Map-Reduce
You will have to implement your own version of the essence of Google’s MapReduce.
One of the things you will discover is that their operator is horribly mis-named: it isn’t the composition of map and reduce. Nevertheless, we’ll stick to their naming to respect (unconventional) convention.

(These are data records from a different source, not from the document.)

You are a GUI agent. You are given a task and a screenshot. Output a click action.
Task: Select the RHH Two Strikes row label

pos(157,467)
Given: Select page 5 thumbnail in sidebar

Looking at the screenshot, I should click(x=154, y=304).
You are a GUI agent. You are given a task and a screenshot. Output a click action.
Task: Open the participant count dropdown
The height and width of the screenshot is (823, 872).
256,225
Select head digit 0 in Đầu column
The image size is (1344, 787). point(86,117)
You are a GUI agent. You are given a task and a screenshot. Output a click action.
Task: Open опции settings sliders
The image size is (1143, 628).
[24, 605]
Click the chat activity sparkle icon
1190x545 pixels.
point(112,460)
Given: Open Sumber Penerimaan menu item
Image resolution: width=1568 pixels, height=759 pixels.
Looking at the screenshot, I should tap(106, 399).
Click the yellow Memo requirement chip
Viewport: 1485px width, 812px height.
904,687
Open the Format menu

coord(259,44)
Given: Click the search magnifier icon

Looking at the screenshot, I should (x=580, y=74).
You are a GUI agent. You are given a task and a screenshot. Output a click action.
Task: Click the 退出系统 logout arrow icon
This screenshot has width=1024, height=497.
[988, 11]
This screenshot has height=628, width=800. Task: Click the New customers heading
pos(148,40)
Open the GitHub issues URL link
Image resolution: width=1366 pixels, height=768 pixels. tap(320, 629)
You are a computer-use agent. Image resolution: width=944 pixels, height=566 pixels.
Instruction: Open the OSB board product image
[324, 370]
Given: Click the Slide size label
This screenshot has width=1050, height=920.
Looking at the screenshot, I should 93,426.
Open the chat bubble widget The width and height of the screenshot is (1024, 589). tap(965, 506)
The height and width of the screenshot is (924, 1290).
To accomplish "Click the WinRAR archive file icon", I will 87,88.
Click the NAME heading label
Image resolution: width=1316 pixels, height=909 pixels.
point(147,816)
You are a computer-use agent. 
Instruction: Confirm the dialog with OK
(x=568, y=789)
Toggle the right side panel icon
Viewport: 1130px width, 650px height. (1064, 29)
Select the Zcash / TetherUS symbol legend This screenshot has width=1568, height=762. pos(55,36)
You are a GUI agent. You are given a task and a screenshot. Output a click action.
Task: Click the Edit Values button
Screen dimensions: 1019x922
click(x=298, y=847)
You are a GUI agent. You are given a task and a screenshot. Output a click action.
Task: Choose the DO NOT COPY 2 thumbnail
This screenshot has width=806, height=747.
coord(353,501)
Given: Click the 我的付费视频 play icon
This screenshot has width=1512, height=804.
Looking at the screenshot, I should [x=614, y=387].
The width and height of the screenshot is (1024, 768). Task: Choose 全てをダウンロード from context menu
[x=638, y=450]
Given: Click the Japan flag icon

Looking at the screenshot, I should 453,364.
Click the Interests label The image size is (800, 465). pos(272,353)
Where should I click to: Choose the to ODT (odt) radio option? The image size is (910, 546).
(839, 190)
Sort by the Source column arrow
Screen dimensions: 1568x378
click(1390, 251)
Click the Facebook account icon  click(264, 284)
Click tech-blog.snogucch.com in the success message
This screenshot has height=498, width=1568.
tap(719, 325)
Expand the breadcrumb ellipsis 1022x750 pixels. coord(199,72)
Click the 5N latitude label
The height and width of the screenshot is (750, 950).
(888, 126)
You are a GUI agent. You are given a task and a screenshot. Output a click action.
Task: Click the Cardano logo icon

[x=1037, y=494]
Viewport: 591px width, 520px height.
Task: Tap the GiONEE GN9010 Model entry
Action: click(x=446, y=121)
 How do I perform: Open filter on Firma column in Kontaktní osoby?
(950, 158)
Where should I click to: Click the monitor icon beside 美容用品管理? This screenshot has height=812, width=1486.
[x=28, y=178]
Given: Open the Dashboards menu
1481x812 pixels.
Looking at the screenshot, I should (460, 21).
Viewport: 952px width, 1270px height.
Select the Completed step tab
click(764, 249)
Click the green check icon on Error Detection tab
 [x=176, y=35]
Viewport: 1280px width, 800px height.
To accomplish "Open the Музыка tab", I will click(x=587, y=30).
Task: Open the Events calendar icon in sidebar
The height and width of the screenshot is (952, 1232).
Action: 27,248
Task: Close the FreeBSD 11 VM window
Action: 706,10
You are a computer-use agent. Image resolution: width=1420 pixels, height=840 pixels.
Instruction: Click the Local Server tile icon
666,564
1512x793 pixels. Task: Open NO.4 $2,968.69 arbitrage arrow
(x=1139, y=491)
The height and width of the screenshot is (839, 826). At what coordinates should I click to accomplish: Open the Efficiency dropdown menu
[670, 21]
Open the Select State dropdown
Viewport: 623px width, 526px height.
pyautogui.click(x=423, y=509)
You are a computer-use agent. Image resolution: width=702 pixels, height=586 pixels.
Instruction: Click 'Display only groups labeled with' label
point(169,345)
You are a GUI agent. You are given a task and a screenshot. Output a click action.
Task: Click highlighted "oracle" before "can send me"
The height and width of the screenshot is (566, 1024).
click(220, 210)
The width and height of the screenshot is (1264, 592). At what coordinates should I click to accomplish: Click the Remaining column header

The map-reduce pattern allows you to divide problems into a series of independent, equivalent tasks that can be parallelized. Specifically, all the map tasks can be run at the same time, as can all of the reduce tasks, because the results of each task does not depend on any of the other tasks. Because your implementation will run on only a single processor, you won’t see any performance gains. However, working through the central idea should help familiarize you with it so you recognize applications that can use it later.
data Tv-pair:
| tv(tag :: Any, value :: Any)
end
1 Your Map-Reduce
fun<A, B, M, N, O> map-reduce(
input :: List<Tv-pair<A, B>>,
mapper :: (Tv-pair<A, B> -> List<Tv-pair<M, N>>),
reducer :: (Tv-pair<M, List<N>> -> Tv-pair<M, O>))
-> List<Tv-pair<M, O>>
wc-map(file :: Tv-pair<String, String>) -> List<Tv-pair<String, Number>>
This is the mapper. It takes a Tv-pair<String, String> representing a file, as described above, and produces a List<Tv-pair<String, Number>> in which the tag represents a word, and the value represents the number of times the word appears.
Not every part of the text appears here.